Есть также собрание моих лирических и эпических стихотворений, к которым присоединена драматическая поэма «Дон Жуан», переведенная на немецкий язык г-жою Павловой. Со времени издания этого сборника я написал много баллад и лирических стихотворений, рассеянных, главным образом, в «Вестнике Европы» и в «Русском вестнике»; из них я намерен в скором времени составить новый сборник. Лучшею из своих баллад считаю я ту, которая называется «Легенда»: она напечатана в «Вестнике Европы» за 1869 год. Среди стихотворений, не вошедших в сборник, есть одно под заглавием «Поток-богатырь», в котором в сатирической форме изложены мои социально-политические взгляды. Оно имело огромный успех по всей России и навлекло на меня целую лавину оскорблений со стороны журналов. Три года назад оно было упомянуто в Вашей «Rivista Europea».

Резюмируя свое положение в нашей литературе, могу сказать не без удовольствия, что представляю собою пугало для наших демократов-социалистов и в то же время являюсь любимцем народа, покровителями которого они себя считают. Любопытен, кроме всего прочего, тот факт, что, в то время как журналы клеймят меня именем ретрограда, власти считают меня революционером.

Вот, любезнейший мой де Губернатис, моя история, как внешняя, так и внутренняя. Боюсь, что она показалась Вам чересчур длинной, но, во всяком случае, я избавил Вас от своих сердечных дел, которые, принимая во внимание, как напряженно переживаются мною и страдания и радости, сыграли немаловажную роль в моей жизни и не могли не отразиться в произведениях. Впрочем, думаю, что в этом я разделяю судьбу всех вообще поэтов. Итак, я заканчиваю свое бесконечное письмо, крепко пожимая Вам руку, с просьбой напомнить обо мне Вашей супруге и поцеловать от меня Корделию и нового спутника, которого Вы ей дали. Господь да хранит всех вас!

Толстой, А.К. Собрание сочинений в четырех томах / А.К. Толстой. – Т. 4. – Москва, 1969. – С. 390-396.

Письмо к издателю

В настоящую минуту, когда в России кипят жизненные интересы, когда завязывается и разрешается столько общественных вопросов, – внимание публики к чистому искусству значительно охладело и предметы мышления, находящиеся вне жизни гражданской, занимают весьма немногих. Искусство уступило место административной полемике, и художник, не желающий подвергнуться порицанию, должен нарядиться публицистом, подобно тому, как в эпохи политических переворотов люди, выходящие из домов своих, надевают кокарду торжествующей партии, чтобы пройти по улице безопасно. Мнение, что искусство без применения его к какой-нибудь гражданской цели – бесполезно и даже вредно, как занимающее в жизни напрасное место, сильно распространилось и находит себе много приверженцев.

## [Что нужно сделать]
(1) Изложите отрывок о литературе и искусстве в трех предложениях.
(2) Продолжите отрывок о литературе и искусстве, начав сразу после его последнего предложения.

## [Исходные данные]

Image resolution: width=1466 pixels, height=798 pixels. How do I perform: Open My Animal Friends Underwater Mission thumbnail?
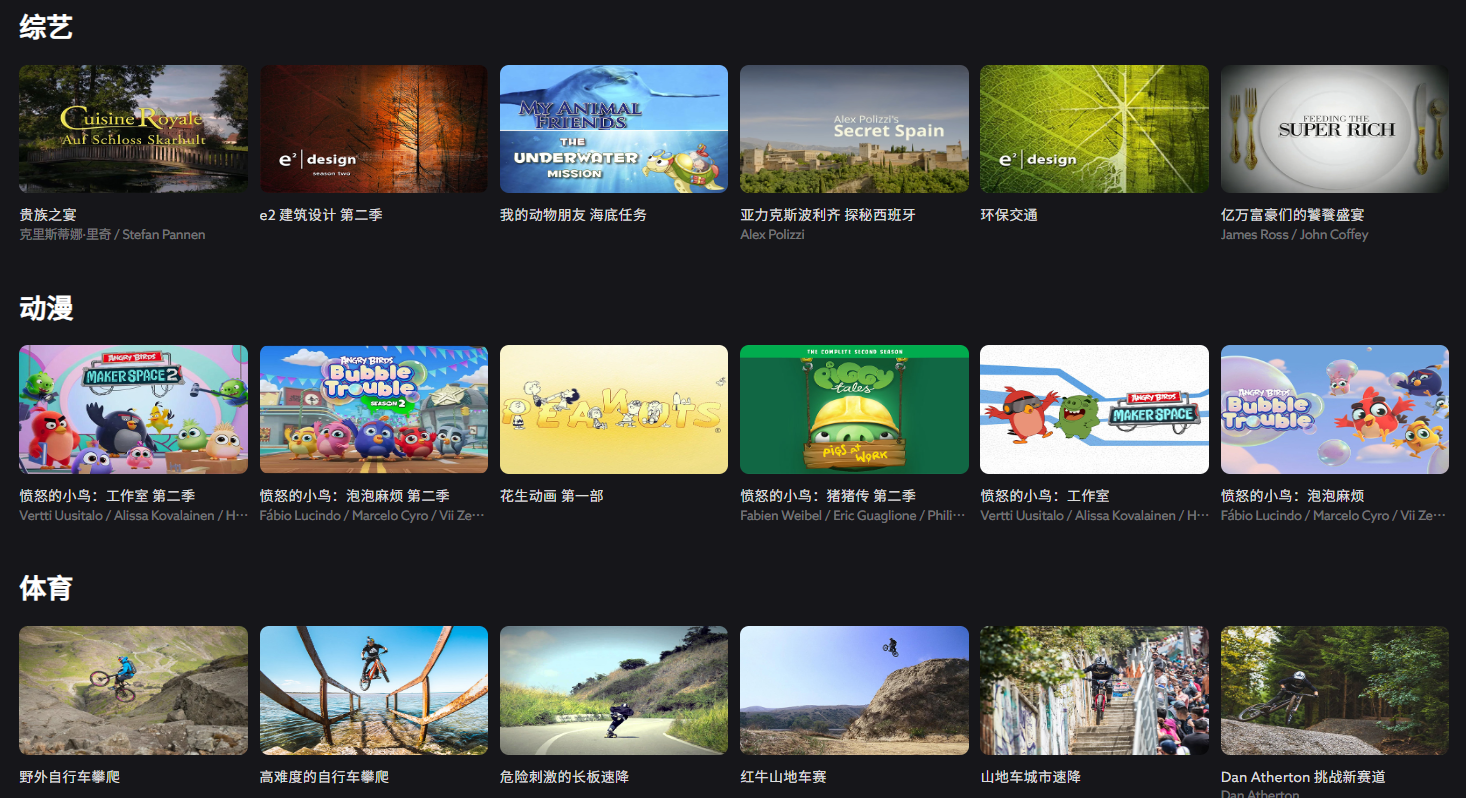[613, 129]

==

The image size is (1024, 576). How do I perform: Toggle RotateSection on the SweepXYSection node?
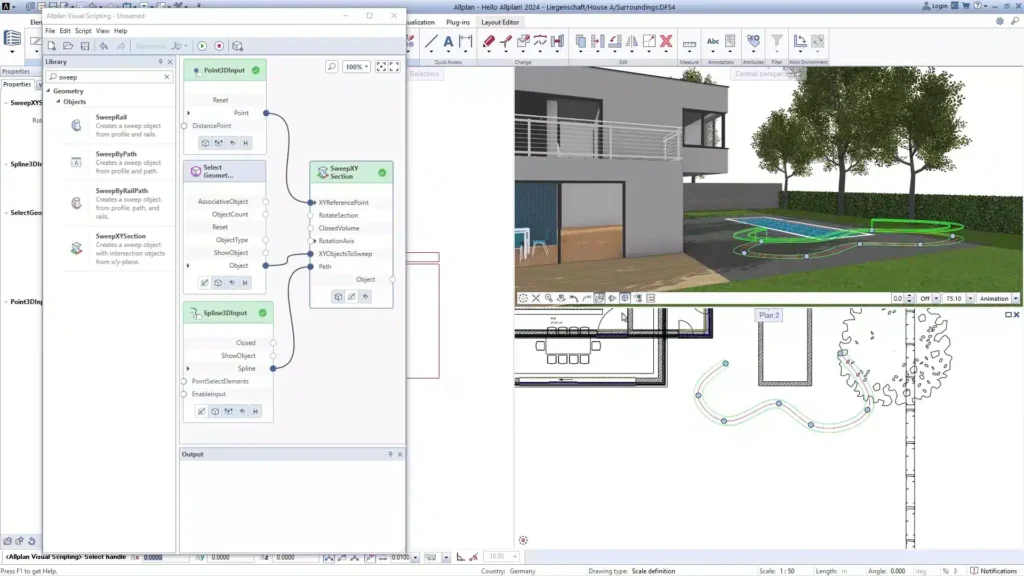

## [Ответы к упражнению]
(1) Автор письма к де Губернатису рассказывает о сборнике своих стихотворений и о новых балладах. Лучшей из баллад он считает «Легенду», а его сатирическое стихотворение «Поток-богатырь» имело огромный успех по всей России и навлекло на него оскорбления журналов. В «Письме к издателю» говорится, что внимание публики к чистому искусству в России охладело и распространилось мнение, будто искусство без гражданской цели бесполезно и даже вредно.

(2)
Отдавая полную справедливость непосредственным двигателям отечественного преобразования, ставя гражданскую деятельность весьма высоко, я не могу однако не упрекнуть врагов искусства в некоторой близорукости... Отвергать искусство или философию во имя непосредственной гражданской пользы всё равно, что не хотеть заниматься механикой, чтобы иметь больше времени строить мельницы...

Велика заслуга гражданина, который путем разумных учреждений возводит государство на более высокую степень законности и свободы. Но свобода и законность, чтобы быть прочными, должны опираться на внутреннее сознание народа; а оно зависит не от законодательных или административных мер, но от тех духовных устремлений, которые вне всяких материальных побуждений...

Чувство прекрасного в большей или меньшей степени врождено всякому народу, и хотя может быть заглушено и подавлено в нем внешними обстоятельствами, но не иначе как в ущерб его нравственному совершенству.

А.К. Толстой

Цитируется по книге: Толстой, А.К. Против течения : сборник / Сост. В.Т. Кабанов. – М. : Изд-во «Кн. Палата», 1997. – С. 5-6.

Против течения

Други, вы слышите ль крик оглушительный:

«Сдайтесь, певцы и художники! Кстати ли

Вымыслы ваши в наш век положительный?

Много ли вас остаётся, мечтатели?

Сдайтеся натиску нового времени,

Мир отрезвился, прошли увлечения —

Где ж устоять вам, отжившему племени,

Против течения?»

Други, не верьте! Всё та же единая

Сила нас манит к себе неизвестная,

Та же пленяет нас песнь соловьиная,

Те же нас радуют звёзды небесные!

Правда всё та же! Средь мрака ненастного

Верьте чудесной звезде вдохновения,

Дружно гребите, во имя прекрасного,

Против течения!

Вспомните: в дни Византии расслабленной,

В приступах ярых на Божьи обители,

Дерзко ругаясь святыне награбленной,

Так же кричали икон истребители:

«Кто воспротивится нашему множеству?

Мир обновили мы силой мышления —

Где ж побеждённому спорить художеству

Против течения?»

В оные ж дни, после казни Спасителя,

В дни, как апостолы шли вдохновенные,

Шли проповедовать слово Учителя,

Книжники так говорили надменные:

«Распят мятежник! Нет проку в осмеянном,

Всем ненавистном, безумном учении!

Им ли убогим идти галилеянам

Против течения!»

Други, гребите! Напрасно хулители

Мнят оскорбить нас своею гордынею —

На берег вскоре мы, волн победители,

Выйдем торжественно с нашей святынею!

Верх над конечным возьмёт бесконечное,

Верою в наше святое значение

Мы же возбудим течение встречное

Против течения!

***

Коль любить, так без рассудку…

Коль любить, так без рассудку,

Коль грозить, так не на шутку,

Коль ругнуть, так сгоряча,

Коль рубнуть, так уж сплеча!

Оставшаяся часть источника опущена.